Saved data entries

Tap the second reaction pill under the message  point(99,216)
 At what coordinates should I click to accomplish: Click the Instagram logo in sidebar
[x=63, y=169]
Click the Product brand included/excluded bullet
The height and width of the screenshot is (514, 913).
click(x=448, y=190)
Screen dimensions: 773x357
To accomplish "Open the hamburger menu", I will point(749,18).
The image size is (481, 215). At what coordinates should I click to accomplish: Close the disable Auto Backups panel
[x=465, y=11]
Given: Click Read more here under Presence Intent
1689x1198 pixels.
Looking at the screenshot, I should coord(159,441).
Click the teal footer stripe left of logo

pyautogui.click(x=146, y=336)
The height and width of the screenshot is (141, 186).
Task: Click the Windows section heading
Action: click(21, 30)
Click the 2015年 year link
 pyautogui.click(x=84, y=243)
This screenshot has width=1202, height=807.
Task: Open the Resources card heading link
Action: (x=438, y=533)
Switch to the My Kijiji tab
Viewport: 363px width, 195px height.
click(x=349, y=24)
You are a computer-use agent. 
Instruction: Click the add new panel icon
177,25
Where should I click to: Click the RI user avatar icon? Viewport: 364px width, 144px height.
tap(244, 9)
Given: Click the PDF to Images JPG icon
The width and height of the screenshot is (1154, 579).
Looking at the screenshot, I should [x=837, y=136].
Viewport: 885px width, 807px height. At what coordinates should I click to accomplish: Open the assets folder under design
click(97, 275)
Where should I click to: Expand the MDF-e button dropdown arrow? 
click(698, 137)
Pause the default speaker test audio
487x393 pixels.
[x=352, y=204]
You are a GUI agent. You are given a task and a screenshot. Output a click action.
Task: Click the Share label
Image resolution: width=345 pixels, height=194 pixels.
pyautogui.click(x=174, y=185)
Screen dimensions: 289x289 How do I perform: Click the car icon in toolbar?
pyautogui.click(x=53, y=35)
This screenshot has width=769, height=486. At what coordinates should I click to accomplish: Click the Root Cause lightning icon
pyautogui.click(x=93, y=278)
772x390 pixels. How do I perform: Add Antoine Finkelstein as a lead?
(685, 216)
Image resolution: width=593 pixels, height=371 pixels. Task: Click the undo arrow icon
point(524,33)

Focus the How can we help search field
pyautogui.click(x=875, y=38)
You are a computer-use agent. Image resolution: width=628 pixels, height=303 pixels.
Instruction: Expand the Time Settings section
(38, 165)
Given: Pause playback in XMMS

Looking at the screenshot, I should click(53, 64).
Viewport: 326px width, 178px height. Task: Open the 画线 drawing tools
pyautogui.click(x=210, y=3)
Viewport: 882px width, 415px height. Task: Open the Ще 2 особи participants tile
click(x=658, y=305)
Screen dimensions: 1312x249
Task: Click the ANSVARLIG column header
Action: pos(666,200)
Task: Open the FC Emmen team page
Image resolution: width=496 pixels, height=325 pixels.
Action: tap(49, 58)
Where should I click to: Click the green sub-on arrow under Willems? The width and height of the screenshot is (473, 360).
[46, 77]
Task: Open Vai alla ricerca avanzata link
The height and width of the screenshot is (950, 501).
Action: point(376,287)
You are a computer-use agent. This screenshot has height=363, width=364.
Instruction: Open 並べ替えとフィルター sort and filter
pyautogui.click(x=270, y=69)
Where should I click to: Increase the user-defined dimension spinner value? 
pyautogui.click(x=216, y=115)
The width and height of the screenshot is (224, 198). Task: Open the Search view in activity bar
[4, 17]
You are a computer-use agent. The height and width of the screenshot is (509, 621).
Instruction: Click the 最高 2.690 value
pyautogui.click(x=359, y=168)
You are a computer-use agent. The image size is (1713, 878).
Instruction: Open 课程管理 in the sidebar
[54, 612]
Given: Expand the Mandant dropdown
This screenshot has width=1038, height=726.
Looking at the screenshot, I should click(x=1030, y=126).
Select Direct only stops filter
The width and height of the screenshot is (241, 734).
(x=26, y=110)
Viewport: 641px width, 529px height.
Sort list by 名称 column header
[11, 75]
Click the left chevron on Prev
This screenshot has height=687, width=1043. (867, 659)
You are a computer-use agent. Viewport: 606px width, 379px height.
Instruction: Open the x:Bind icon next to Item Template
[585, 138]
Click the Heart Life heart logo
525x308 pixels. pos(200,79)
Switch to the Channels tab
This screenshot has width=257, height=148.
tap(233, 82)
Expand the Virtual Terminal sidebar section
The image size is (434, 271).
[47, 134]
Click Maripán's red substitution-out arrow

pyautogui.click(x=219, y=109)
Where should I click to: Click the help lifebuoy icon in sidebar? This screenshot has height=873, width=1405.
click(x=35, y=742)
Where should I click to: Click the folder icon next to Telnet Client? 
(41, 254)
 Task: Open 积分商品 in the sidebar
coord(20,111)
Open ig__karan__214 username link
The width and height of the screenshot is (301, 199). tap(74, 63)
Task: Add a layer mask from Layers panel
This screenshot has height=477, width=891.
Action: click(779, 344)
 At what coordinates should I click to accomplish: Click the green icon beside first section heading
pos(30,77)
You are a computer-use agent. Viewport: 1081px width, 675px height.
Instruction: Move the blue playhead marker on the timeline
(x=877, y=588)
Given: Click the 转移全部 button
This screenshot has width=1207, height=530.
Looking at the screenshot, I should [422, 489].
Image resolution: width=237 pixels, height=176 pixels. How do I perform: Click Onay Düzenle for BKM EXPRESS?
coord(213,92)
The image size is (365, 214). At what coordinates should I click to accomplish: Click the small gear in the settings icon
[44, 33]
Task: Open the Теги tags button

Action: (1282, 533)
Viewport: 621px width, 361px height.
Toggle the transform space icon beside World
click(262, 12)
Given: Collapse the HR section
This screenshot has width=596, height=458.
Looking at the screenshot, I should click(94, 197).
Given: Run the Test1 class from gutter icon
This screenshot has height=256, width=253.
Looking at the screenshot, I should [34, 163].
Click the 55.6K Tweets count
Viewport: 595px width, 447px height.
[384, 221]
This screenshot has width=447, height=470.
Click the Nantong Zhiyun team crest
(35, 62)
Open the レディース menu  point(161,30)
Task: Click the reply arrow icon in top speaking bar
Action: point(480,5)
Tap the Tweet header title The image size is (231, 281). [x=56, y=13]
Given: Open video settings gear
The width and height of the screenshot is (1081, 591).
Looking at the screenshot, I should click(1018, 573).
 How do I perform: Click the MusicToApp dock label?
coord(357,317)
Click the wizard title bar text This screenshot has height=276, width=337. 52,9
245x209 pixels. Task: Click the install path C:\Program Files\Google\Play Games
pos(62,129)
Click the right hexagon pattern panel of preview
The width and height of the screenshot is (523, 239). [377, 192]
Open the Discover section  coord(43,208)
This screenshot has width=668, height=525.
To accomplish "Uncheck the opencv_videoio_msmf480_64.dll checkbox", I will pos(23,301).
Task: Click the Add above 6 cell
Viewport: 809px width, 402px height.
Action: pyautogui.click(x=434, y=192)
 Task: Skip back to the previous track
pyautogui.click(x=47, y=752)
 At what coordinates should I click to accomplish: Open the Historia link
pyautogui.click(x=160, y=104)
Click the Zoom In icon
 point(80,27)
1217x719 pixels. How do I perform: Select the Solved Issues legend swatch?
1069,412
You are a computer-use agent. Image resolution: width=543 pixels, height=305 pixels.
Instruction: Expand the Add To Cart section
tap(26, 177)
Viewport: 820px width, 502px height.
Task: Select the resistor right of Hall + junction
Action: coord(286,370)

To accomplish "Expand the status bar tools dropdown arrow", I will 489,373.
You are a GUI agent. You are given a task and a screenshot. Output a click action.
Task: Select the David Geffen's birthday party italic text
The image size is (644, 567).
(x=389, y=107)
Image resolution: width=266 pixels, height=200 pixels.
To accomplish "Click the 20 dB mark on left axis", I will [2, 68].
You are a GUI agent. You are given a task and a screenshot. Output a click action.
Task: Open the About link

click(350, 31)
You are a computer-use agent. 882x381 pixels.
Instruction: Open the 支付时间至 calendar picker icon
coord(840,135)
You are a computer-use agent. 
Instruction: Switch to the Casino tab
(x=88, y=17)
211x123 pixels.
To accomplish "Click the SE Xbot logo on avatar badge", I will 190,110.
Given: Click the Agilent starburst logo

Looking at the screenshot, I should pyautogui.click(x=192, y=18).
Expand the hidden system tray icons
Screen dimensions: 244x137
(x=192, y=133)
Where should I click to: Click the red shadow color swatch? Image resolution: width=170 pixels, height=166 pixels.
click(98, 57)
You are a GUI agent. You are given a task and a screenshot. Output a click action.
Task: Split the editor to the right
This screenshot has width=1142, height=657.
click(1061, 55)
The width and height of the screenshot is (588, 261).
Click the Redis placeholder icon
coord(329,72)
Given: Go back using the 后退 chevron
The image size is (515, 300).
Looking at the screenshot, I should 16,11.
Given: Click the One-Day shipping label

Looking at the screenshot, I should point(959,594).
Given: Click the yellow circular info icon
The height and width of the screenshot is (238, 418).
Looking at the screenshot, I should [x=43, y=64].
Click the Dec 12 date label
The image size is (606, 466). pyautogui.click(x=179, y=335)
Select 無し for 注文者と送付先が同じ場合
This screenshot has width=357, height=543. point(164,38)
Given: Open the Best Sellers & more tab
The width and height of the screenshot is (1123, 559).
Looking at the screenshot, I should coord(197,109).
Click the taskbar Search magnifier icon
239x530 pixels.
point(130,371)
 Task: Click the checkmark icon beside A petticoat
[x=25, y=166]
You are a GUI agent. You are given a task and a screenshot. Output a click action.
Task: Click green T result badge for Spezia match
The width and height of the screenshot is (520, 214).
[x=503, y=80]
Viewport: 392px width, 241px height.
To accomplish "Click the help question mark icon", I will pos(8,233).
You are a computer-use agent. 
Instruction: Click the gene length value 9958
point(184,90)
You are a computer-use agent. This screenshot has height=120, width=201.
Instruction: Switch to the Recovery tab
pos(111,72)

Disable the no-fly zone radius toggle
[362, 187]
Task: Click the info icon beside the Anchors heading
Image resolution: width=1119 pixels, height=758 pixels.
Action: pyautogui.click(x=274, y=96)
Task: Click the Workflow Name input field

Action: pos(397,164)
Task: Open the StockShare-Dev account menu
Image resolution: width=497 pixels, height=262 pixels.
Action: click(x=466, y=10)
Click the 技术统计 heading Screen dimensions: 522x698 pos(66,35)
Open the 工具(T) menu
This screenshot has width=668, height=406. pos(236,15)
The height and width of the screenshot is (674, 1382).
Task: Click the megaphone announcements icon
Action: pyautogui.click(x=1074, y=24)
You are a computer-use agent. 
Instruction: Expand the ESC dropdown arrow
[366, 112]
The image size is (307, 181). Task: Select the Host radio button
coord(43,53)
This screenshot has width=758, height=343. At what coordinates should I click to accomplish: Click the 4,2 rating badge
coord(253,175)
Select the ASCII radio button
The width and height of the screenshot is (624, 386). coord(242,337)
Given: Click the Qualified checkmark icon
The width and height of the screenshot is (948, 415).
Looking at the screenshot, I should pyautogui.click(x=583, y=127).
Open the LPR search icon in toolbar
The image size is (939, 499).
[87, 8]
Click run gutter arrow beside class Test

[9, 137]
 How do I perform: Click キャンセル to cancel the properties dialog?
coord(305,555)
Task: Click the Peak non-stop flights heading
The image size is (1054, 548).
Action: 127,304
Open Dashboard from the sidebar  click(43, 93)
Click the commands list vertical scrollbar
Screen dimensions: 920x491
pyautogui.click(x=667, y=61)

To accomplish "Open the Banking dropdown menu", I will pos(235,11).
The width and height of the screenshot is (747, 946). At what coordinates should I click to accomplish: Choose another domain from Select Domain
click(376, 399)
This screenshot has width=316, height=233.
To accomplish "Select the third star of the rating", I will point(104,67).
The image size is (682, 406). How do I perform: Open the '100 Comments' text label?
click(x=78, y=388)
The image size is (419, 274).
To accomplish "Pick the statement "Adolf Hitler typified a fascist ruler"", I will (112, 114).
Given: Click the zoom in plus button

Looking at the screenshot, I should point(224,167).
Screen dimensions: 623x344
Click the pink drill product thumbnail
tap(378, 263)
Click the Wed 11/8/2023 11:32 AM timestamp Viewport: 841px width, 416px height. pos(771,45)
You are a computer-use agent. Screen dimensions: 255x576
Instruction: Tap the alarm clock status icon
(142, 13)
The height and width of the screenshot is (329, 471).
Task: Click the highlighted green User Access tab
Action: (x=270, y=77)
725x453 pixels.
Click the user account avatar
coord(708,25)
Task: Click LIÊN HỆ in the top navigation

> [THE TASK]
Would you copy out exactly the lines above that start at the one containing "Click the right" and end at the one containing "Task: Click the Add above 6 cell", inclusive?

> [WRITTEN REPLY]
Click the right hexagon pattern panel of preview
The width and height of the screenshot is (523, 239). [377, 192]
Open the Discover section  coord(43,208)
This screenshot has width=668, height=525.
To accomplish "Uncheck the opencv_videoio_msmf480_64.dll checkbox", I will pos(23,301).
Task: Click the Add above 6 cell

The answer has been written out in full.